When I boarded the 550 to Seattle, I clicked on OneBusAway to see if I could find the magic map. It asked permission to know my location, which I gave. A few minutes later, having no success finding the bus map, I turned to Facebook for entertainment.

It didn’t fail me. About the time my bus pulled out of the Bellevue Transit Center, on my Facebook page was a local map with a dot on Medina, Washington and the notice, “Ann Oxrieder was at Bill Gates’ house. December 24 at 11:28 AM in Eastland, WA.”

Comments soon followed. “Say hi from me.” “Tell him my mom knew his mom, Mary.” “Nice!!!!” “Congratulations! Thanks to that incredible man, I have an education.” “So sad. Lizard Squad just hacked into his XBox system.”

I added my own statement to clarify: “I’m on the bus, actually, and Bill is nowhere in sight. This is crazy.” Apparently, this was too ambiguous for Facebook friends, 19 of whom posted “likes.”

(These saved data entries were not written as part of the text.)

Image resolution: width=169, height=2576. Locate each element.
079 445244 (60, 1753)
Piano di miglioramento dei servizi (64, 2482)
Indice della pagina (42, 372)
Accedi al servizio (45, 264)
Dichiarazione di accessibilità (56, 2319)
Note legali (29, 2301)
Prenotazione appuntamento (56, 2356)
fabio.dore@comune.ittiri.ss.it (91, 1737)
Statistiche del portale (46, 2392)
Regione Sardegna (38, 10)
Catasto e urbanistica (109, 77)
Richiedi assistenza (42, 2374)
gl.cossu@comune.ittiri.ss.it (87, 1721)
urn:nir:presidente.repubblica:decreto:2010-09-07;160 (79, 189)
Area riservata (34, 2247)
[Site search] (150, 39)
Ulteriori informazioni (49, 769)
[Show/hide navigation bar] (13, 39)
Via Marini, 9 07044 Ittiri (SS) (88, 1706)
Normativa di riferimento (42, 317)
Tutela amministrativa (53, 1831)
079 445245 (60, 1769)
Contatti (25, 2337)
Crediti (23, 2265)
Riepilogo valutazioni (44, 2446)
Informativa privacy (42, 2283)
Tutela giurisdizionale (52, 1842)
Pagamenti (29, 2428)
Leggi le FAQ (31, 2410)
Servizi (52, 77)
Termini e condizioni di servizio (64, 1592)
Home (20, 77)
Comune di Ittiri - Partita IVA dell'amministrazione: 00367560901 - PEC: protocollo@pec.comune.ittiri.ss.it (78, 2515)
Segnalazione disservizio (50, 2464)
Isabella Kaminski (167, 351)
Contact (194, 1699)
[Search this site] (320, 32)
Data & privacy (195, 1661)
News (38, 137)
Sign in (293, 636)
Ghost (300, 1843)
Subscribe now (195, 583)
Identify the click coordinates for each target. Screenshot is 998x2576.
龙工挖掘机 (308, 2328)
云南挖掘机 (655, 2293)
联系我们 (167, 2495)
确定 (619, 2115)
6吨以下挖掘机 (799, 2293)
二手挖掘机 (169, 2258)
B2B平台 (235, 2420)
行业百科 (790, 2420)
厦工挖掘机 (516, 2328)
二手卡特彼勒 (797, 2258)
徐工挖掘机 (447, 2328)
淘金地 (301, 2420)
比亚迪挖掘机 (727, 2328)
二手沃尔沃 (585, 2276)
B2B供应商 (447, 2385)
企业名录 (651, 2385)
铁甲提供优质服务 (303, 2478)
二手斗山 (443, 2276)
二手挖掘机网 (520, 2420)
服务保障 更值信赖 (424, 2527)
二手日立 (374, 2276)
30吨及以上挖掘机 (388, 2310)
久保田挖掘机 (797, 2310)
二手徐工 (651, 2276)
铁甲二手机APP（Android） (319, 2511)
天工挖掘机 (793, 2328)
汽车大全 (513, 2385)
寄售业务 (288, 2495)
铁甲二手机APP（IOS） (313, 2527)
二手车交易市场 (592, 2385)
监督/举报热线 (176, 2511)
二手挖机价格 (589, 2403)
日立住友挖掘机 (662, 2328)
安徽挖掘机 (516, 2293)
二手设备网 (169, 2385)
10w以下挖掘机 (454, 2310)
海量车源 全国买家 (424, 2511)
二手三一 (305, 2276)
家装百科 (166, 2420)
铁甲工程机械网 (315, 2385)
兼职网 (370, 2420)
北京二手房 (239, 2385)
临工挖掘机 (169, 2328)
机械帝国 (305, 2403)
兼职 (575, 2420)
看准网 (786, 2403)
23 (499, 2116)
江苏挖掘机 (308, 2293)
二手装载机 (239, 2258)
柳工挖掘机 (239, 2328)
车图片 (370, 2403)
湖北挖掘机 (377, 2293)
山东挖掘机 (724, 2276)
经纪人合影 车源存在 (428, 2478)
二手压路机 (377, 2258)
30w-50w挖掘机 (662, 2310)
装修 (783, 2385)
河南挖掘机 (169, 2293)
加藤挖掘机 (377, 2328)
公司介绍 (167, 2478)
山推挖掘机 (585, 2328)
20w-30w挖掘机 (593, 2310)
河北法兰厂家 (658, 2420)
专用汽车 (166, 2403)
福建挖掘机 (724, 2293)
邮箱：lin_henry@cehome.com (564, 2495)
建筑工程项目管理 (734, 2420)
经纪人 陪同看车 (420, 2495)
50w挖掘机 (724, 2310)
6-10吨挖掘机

I forgot about my non-visit to Bill Gates’ place until I met two friends for lunch a few weeks later. They arrived at the restaurant together. “Well,” they said in unison, “before we talk about anything else, we want to hear everything about Bill Gates’ house.”

I reminded them that I had commented that I was on a bus. Hadn’t they seen it? One responded, “We thought you were moving around Bill Gates’ estate in a small tour bus.” Wouldn’t the Gates family love to see that service made available to tourists?

I’m not the only one who’s faced challenges from this app (though I confess that someone later pointed out the easy-to-find icon that would lead me to the map.) A friend who rides from the University of Washington to the Eastside, jumped on the first bus he saw headed his way on the app map. It was the wrong bus and it took him to the Microsoft campus.